- _EXERCISE OBJECTIVE_
Repeat every entry exactly. Leave nothing out.

_ _ _ _ _

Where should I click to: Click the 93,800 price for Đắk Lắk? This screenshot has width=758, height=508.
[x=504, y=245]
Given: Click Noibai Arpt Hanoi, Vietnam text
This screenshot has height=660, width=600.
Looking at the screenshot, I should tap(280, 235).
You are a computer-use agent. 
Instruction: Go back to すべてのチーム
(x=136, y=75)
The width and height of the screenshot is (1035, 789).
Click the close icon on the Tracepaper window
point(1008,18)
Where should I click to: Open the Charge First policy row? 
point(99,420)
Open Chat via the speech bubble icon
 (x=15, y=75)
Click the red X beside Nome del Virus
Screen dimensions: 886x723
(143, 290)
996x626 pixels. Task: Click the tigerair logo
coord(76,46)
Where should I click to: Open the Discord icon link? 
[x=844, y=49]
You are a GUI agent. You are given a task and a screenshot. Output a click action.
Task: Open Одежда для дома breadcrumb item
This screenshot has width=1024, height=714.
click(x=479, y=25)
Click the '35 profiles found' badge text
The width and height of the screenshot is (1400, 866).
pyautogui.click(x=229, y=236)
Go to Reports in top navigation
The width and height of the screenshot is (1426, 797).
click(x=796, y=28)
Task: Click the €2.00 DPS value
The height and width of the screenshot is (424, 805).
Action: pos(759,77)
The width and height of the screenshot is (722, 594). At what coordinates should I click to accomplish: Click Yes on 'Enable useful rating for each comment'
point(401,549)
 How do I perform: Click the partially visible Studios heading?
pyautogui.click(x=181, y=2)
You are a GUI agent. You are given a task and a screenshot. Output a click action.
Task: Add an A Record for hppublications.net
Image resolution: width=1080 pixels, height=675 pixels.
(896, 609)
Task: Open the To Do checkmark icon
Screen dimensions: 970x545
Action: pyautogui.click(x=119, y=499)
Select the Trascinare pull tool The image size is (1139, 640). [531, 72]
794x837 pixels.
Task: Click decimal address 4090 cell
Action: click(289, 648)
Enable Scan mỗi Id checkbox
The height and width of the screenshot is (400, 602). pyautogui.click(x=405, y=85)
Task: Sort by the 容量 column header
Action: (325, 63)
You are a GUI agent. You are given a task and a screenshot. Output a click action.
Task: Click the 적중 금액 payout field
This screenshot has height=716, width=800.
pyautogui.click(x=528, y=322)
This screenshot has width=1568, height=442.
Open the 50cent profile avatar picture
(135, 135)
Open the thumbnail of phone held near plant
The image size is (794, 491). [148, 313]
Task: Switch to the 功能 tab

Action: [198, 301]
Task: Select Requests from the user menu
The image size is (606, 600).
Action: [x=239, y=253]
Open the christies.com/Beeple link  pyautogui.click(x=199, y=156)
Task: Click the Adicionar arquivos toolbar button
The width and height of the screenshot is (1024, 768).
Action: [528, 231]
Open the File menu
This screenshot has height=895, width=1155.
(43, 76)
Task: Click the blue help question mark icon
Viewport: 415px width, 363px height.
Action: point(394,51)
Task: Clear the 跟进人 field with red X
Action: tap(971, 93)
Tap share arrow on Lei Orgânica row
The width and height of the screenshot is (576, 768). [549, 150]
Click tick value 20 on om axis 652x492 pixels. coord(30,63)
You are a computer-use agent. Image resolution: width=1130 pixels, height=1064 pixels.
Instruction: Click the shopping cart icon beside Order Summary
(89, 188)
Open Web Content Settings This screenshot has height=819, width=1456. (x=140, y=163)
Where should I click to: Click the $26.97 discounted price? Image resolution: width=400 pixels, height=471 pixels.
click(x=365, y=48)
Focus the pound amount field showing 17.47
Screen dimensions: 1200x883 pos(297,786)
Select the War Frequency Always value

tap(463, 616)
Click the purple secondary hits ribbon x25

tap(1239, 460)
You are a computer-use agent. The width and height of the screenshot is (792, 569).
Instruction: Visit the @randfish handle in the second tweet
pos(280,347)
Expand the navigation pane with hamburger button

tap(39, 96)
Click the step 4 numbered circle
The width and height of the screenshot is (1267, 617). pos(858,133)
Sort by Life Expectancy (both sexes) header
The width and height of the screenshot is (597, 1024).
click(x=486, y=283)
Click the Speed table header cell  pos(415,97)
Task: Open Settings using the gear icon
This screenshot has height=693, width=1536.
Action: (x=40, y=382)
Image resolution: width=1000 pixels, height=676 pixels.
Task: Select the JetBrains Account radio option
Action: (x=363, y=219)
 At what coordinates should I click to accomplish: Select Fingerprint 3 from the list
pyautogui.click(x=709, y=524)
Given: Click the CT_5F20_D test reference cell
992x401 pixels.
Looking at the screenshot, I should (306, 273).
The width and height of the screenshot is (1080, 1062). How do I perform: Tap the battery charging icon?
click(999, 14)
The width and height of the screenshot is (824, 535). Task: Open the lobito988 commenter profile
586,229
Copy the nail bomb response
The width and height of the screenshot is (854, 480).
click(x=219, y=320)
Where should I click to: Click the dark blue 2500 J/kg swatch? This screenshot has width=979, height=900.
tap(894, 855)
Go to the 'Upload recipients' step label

_ _ _ _ _

- _COMPLETED TASK_
Where should I click to: Click the 93,800 price for Đắk Lắk? This screenshot has width=758, height=508.
[x=504, y=245]
Given: Click Noibai Arpt Hanoi, Vietnam text
This screenshot has height=660, width=600.
Looking at the screenshot, I should tap(280, 235).
You are a computer-use agent. 
Instruction: Go back to すべてのチーム
(x=136, y=75)
The width and height of the screenshot is (1035, 789).
Click the close icon on the Tracepaper window
point(1008,18)
Where should I click to: Open the Charge First policy row? 
point(99,420)
Open Chat via the speech bubble icon
 (x=15, y=75)
Click the red X beside Nome del Virus
Screen dimensions: 886x723
(143, 290)
996x626 pixels. Task: Click the tigerair logo
coord(76,46)
Where should I click to: Open the Discord icon link? 
[x=844, y=49]
You are a GUI agent. You are given a task and a screenshot. Output a click action.
Task: Open Одежда для дома breadcrumb item
This screenshot has width=1024, height=714.
click(x=479, y=25)
Click the '35 profiles found' badge text
The width and height of the screenshot is (1400, 866).
pyautogui.click(x=229, y=236)
Go to Reports in top navigation
The width and height of the screenshot is (1426, 797).
click(x=796, y=28)
Task: Click the €2.00 DPS value
The height and width of the screenshot is (424, 805).
Action: pos(759,77)
The width and height of the screenshot is (722, 594). At what coordinates should I click to accomplish: Click Yes on 'Enable useful rating for each comment'
point(401,549)
 How do I perform: Click the partially visible Studios heading?
pyautogui.click(x=181, y=2)
You are a GUI agent. You are given a task and a screenshot. Output a click action.
Task: Add an A Record for hppublications.net
Image resolution: width=1080 pixels, height=675 pixels.
(896, 609)
Task: Open the To Do checkmark icon
Screen dimensions: 970x545
Action: pyautogui.click(x=119, y=499)
Select the Trascinare pull tool The image size is (1139, 640). [531, 72]
794x837 pixels.
Task: Click decimal address 4090 cell
Action: click(289, 648)
Enable Scan mỗi Id checkbox
The height and width of the screenshot is (400, 602). pyautogui.click(x=405, y=85)
Task: Sort by the 容量 column header
Action: (325, 63)
You are a GUI agent. You are given a task and a screenshot. Output a click action.
Task: Click the 적중 금액 payout field
This screenshot has height=716, width=800.
pyautogui.click(x=528, y=322)
This screenshot has width=1568, height=442.
Open the 50cent profile avatar picture
(135, 135)
Open the thumbnail of phone held near plant
The image size is (794, 491). [148, 313]
Task: Switch to the 功能 tab

Action: [198, 301]
Task: Select Requests from the user menu
The image size is (606, 600).
Action: [x=239, y=253]
Open the christies.com/Beeple link  pyautogui.click(x=199, y=156)
Task: Click the Adicionar arquivos toolbar button
The width and height of the screenshot is (1024, 768).
Action: [528, 231]
Open the File menu
This screenshot has height=895, width=1155.
(43, 76)
Task: Click the blue help question mark icon
Viewport: 415px width, 363px height.
Action: point(394,51)
Task: Clear the 跟进人 field with red X
Action: tap(971, 93)
Tap share arrow on Lei Orgânica row
The width and height of the screenshot is (576, 768). [549, 150]
Click tick value 20 on om axis 652x492 pixels. coord(30,63)
You are a computer-use agent. Image resolution: width=1130 pixels, height=1064 pixels.
Instruction: Click the shopping cart icon beside Order Summary
(89, 188)
Open Web Content Settings This screenshot has height=819, width=1456. (x=140, y=163)
Where should I click to: Click the $26.97 discounted price? Image resolution: width=400 pixels, height=471 pixels.
click(x=365, y=48)
Focus the pound amount field showing 17.47
Screen dimensions: 1200x883 pos(297,786)
Select the War Frequency Always value

tap(463, 616)
Click the purple secondary hits ribbon x25

tap(1239, 460)
You are a computer-use agent. The width and height of the screenshot is (792, 569).
Instruction: Visit the @randfish handle in the second tweet
pos(280,347)
Expand the navigation pane with hamburger button

tap(39, 96)
Click the step 4 numbered circle
The width and height of the screenshot is (1267, 617). pos(858,133)
Sort by Life Expectancy (both sexes) header
The width and height of the screenshot is (597, 1024).
click(x=486, y=283)
Click the Speed table header cell  pos(415,97)
Task: Open Settings using the gear icon
This screenshot has height=693, width=1536.
Action: (x=40, y=382)
Image resolution: width=1000 pixels, height=676 pixels.
Task: Select the JetBrains Account radio option
Action: (x=363, y=219)
 At what coordinates should I click to accomplish: Select Fingerprint 3 from the list
pyautogui.click(x=709, y=524)
Given: Click the CT_5F20_D test reference cell
992x401 pixels.
Looking at the screenshot, I should (306, 273).
The width and height of the screenshot is (1080, 1062). How do I perform: Tap the battery charging icon?
click(999, 14)
The width and height of the screenshot is (824, 535). Task: Open the lobito988 commenter profile
586,229
Copy the nail bomb response
The width and height of the screenshot is (854, 480).
click(x=219, y=320)
Where should I click to: Click the dark blue 2500 J/kg swatch? This screenshot has width=979, height=900.
tap(894, 855)
Go to the 'Upload recipients' step label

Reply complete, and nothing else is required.